** ФРАГМЕНТ ДОКУМЕНТА **
Современность спряталась от смерти. Смерти нет в наших городах. Она где-то там, на далеких кладбищах. Сто-двести-тысячу лет назад умирали дома, если же нет — то умершего приносили домой и день, два или три весь дом прощался. Семья, друзья, соседи… Не прекращались молитвы, не прекращались рыданья. Гроб с телом несли через все поселенье. Траур носился год, три или всю жизнь.
Траур означал ограничение себя. Напоминание, что не всё в порядке. Что случилось нечто, после чего просто продолжать жить нельзя. Нельзя делать вид, что всё нормально. Нельзя делать что-то чтобы отвлечься от того главного, что произошло.
А смерть была часта, очень часта. Средняя жизнь была хорошо, если 40-50 лет. И умирали дети. Дети умирали всегда и у всех. И у бедных, и у богатых. 150 лет назад у бедняков не доживал до 5 лет один ребенок из двух, у людей с достатком — один из трех, в удачливых областях и странах — один из пяти.
Детей рожали много и каждая семья хоронила много. Очень много. Детей, жен, мужей, братьев, сестер, родителей… Смерть была повседневна. И она была не менее ужасна. И с ней умели жить. Жить полной грудью. Потому что люди держались того, что больше смерти.

** СОХРАНЁННЫЕ ДАННЫЕ **
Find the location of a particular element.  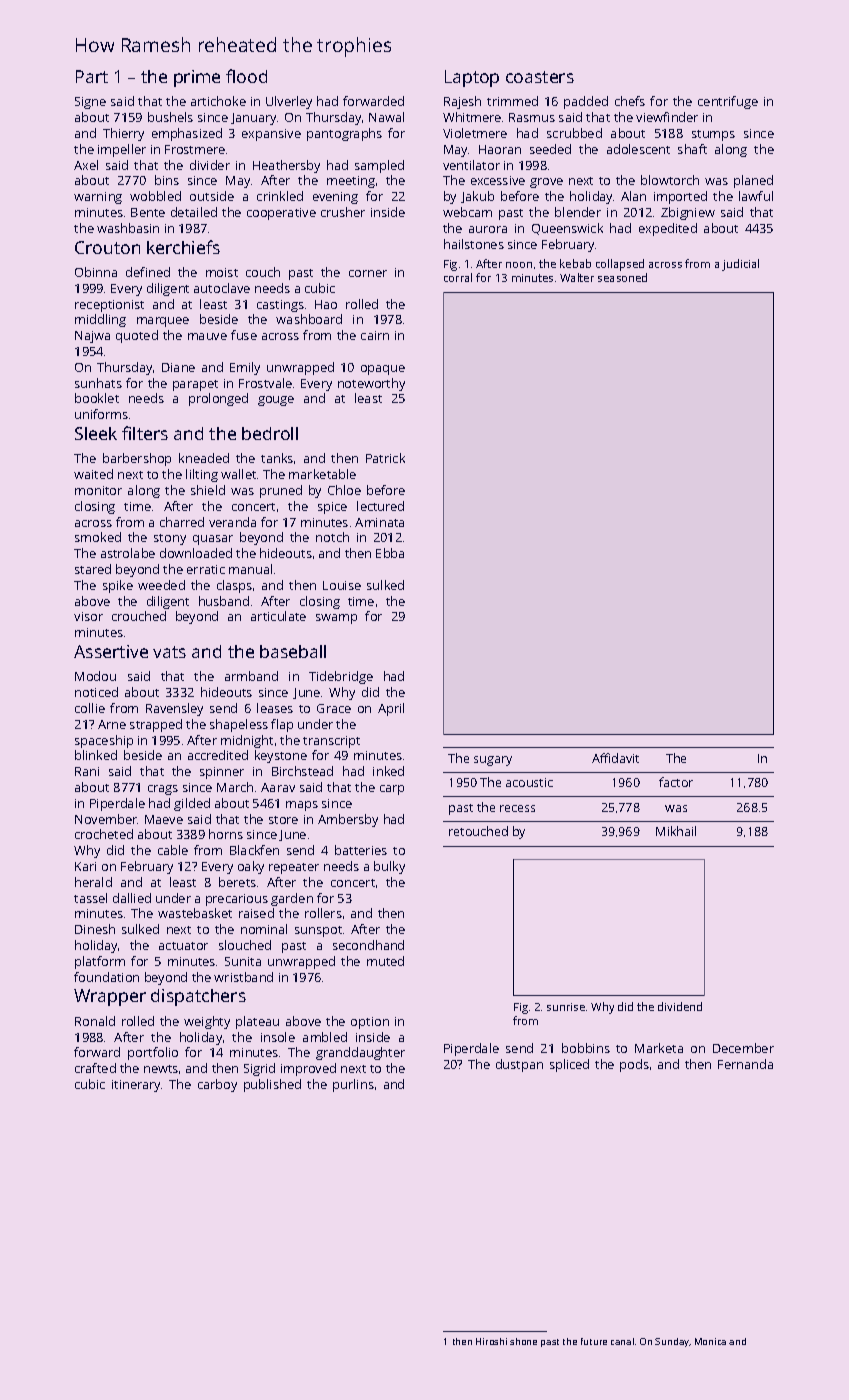

weeded is located at coordinates (161, 585).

** ЗАДАНИЯ **
[A] Согласно отрывку о трауре, почему люди прошлого умели жить полной грудью, хотя смерть была повседневной? Ответьте в одном–трёх предложениях.
[B] Определите, соответствуют ли отрывку о трауре следующие утверждения. Для каждого ответьте «да» или «нет» и приведите точную цитату из отрывка, которая это решает.
(i) В прошлом, если человек умирал не дома, тело приносили домой для прощания.
(ii) Дети умирали только в бедных семьях.
(iii) Траур носили не дольше одного года.

** ОТВЕТЫ **
[A] Люди умели жить полной грудью, потому что держались того, что больше смерти.

[B]
(i) Да: «если же нет — то умершего приносили домой и день, два или три весь дом прощался».
(ii) Нет: «И у бедных, и у богатых».
(iii) Нет: «Траур носился год, три или всю жизнь».